Mushing trails are like dirt roads through the backwoods – constantly changing and you never know what you are going to run across until you get there.

For that reason, most of the race routes are first looked at by trail breakers who drive snow machines along the entire trail. They can reroute sections, cut up downed trees and look over unsafe areas.

Ryne Olson, Tom Lesatz, Ketil Reitan and Aliy went east on the trail towards Angel Creek and the Yukon Quest ‘Two Rivers’ Checkpoint yesterday. The trail only needed one reroute and some brush cleaned out. The Chena River crossings are safe as well. The trail is now marked for the Two Rivers 200 passable for the Yukon Quest.

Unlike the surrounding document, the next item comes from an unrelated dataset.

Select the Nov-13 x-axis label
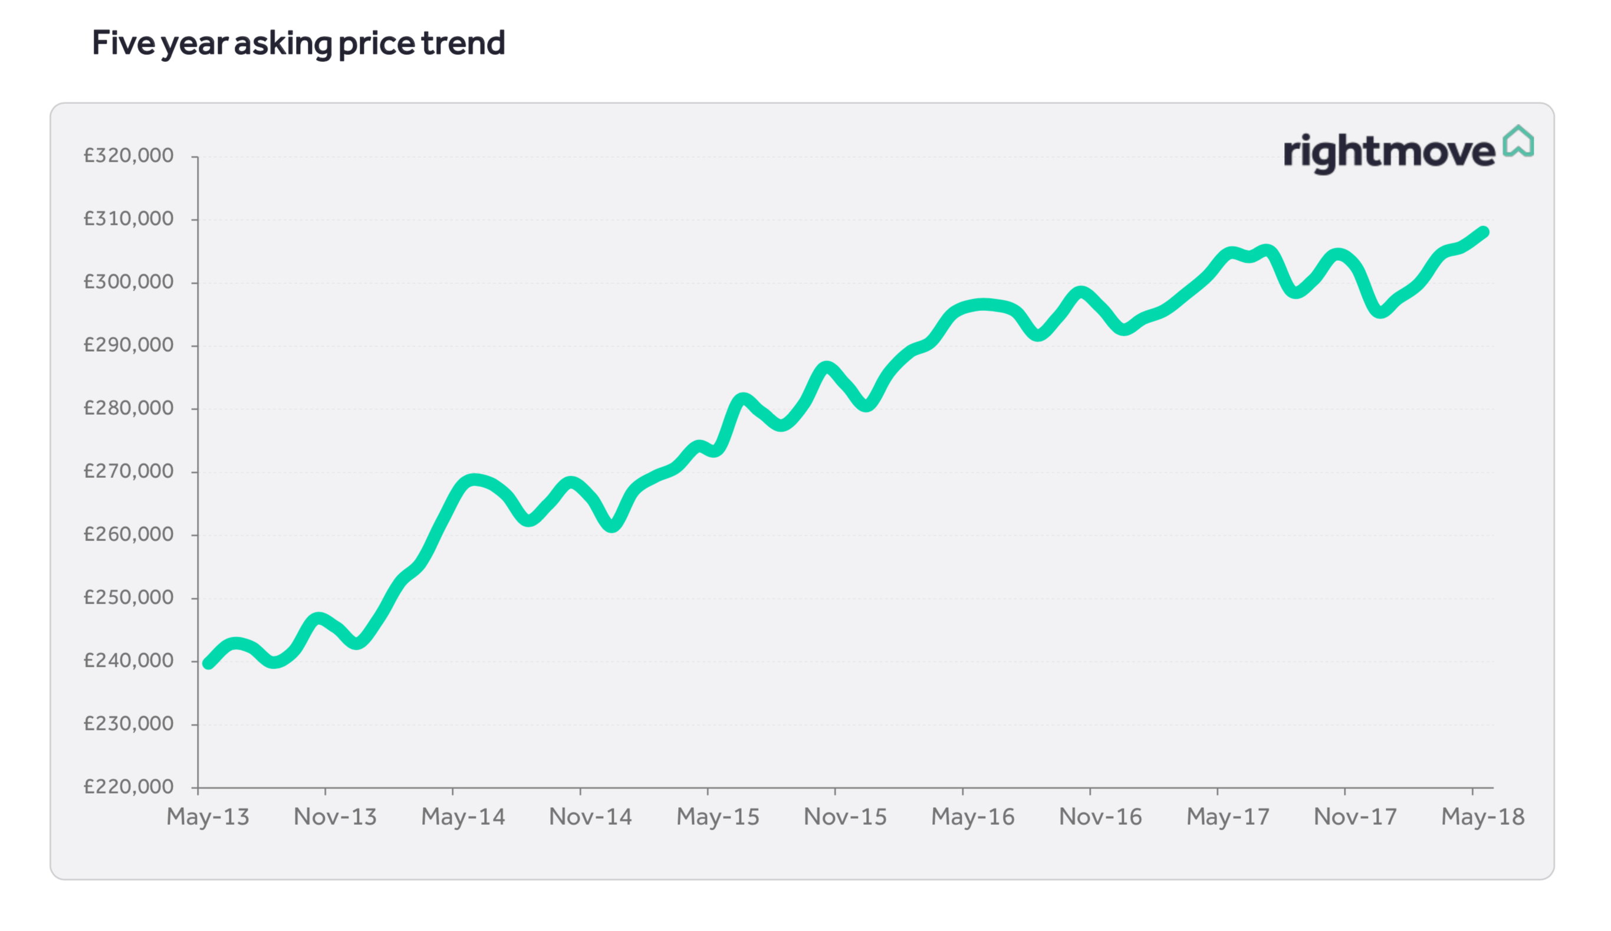1611x931 pixels. tap(335, 817)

Later this weekend, more trail breakers will head north to Chatinika Lodge on the Steese Highway – the starting point for the Two Rivers 100/200 – and hopefully mark that route. The race trail section through the heart of Two Rivers will be looked at closer to Race Day.

Iditarod Trail Re Route

In other parts of Alaska, the Iditarod Trail Committee has deployed a ground crew of six to work the trail between Skwentna and Rainy Pass Checkpoints. They will also cut and mark a new trail section around the west side of Round Mountain.

Later this month, another team of six trail breakers will set and re-mark the trail between McGrath and Shageluk. It’s been 5 years and a few forest fires since the race last ran that section of trail.

Lots of work going on as well as dog mushing!

6 Responses

  • It must have been hard work cleaning up the trail!
    The SP Kennel dogs were probably disappointed that they missed out on that trip.

  • I have a hard enough time keeping my home trails free of fallen trees after a wind storm event….I cant imagine keeping miles and miles maintained! What a huge job….all the trail breakers get our heartfelt THANK YOU for all your hard work!

  • Yes- thank you to all of those who volunteer their time and energy and snow machines and gas and everything else to keep the trails clear. What a mess. I have a hard time, too, just clearing downed trees off of my trails in NE MN. It takes a village to make a dog sled race!
    Totally off topic here – but is there any way to train near Whitehorse? Like to train the team to “keep going fast because the end is near”? I can see training for a “last minute push” by Fairbanks. SPK is close to that trail. But what about the other end? I remember long ago reading about how certain racers would train out from Nome to teach the dogs to dig in along the coast. Does that happen for the Quest? Training teams to ‘speed up’ as they approach Whitehorse ?

  • If memory serves. there were times when SP Kennel did exactly that for the YQ into Whitehorse. I think it was after Allen and the Black Team got overtaken by Hugh??? I might be mis-remembering here!!!